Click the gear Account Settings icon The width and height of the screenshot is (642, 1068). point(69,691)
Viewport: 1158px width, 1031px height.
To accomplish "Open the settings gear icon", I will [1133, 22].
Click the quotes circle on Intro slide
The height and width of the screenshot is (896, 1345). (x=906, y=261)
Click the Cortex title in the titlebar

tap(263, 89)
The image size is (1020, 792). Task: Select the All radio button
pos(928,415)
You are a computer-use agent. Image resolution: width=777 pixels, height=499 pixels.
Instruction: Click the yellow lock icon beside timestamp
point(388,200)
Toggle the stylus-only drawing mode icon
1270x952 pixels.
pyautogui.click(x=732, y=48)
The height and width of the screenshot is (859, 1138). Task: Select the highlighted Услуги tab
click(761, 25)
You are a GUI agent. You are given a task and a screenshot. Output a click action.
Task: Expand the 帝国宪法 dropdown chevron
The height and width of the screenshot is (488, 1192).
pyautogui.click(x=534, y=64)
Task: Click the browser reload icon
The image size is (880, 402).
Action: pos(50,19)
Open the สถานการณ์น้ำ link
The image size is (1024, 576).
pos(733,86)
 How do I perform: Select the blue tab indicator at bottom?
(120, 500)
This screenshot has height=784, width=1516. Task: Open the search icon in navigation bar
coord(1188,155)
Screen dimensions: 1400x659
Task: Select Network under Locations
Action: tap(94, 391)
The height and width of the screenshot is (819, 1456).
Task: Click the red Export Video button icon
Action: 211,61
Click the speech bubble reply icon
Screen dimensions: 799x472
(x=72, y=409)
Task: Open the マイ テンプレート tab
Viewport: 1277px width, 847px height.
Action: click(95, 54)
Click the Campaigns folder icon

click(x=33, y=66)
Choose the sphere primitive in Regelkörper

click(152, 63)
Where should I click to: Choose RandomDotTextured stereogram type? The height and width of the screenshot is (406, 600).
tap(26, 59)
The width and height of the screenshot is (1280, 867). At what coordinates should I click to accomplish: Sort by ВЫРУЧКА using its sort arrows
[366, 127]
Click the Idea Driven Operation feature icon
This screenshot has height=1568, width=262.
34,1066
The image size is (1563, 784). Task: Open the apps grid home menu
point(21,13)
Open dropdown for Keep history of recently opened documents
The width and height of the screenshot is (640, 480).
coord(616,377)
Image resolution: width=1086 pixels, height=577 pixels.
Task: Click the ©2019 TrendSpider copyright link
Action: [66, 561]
=-=-=
# YOUR OBJECTIVE
Reproduce every line of the listing above verbatim.

# RESULT BELOW
Click the gear Account Settings icon The width and height of the screenshot is (642, 1068). point(69,691)
Viewport: 1158px width, 1031px height.
To accomplish "Open the settings gear icon", I will [1133, 22].
Click the quotes circle on Intro slide
The height and width of the screenshot is (896, 1345). (x=906, y=261)
Click the Cortex title in the titlebar

tap(263, 89)
The image size is (1020, 792). Task: Select the All radio button
pos(928,415)
You are a computer-use agent. Image resolution: width=777 pixels, height=499 pixels.
Instruction: Click the yellow lock icon beside timestamp
point(388,200)
Toggle the stylus-only drawing mode icon
1270x952 pixels.
pyautogui.click(x=732, y=48)
The height and width of the screenshot is (859, 1138). Task: Select the highlighted Услуги tab
click(761, 25)
You are a GUI agent. You are given a task and a screenshot. Output a click action.
Task: Expand the 帝国宪法 dropdown chevron
The height and width of the screenshot is (488, 1192).
pyautogui.click(x=534, y=64)
Task: Click the browser reload icon
The image size is (880, 402).
Action: pos(50,19)
Open the สถานการณ์น้ำ link
The image size is (1024, 576).
pos(733,86)
 How do I perform: Select the blue tab indicator at bottom?
(120, 500)
This screenshot has height=784, width=1516. Task: Open the search icon in navigation bar
coord(1188,155)
Screen dimensions: 1400x659
Task: Select Network under Locations
Action: tap(94, 391)
The height and width of the screenshot is (819, 1456).
Task: Click the red Export Video button icon
Action: 211,61
Click the speech bubble reply icon
Screen dimensions: 799x472
(x=72, y=409)
Task: Open the マイ テンプレート tab
Viewport: 1277px width, 847px height.
Action: click(95, 54)
Click the Campaigns folder icon

click(x=33, y=66)
Choose the sphere primitive in Regelkörper

click(152, 63)
Where should I click to: Choose RandomDotTextured stereogram type? The height and width of the screenshot is (406, 600).
tap(26, 59)
The width and height of the screenshot is (1280, 867). At what coordinates should I click to accomplish: Sort by ВЫРУЧКА using its sort arrows
[366, 127]
Click the Idea Driven Operation feature icon
This screenshot has height=1568, width=262.
34,1066
The image size is (1563, 784). Task: Open the apps grid home menu
point(21,13)
Open dropdown for Keep history of recently opened documents
The width and height of the screenshot is (640, 480).
coord(616,377)
Image resolution: width=1086 pixels, height=577 pixels.
Task: Click the ©2019 TrendSpider copyright link
Action: [66, 561]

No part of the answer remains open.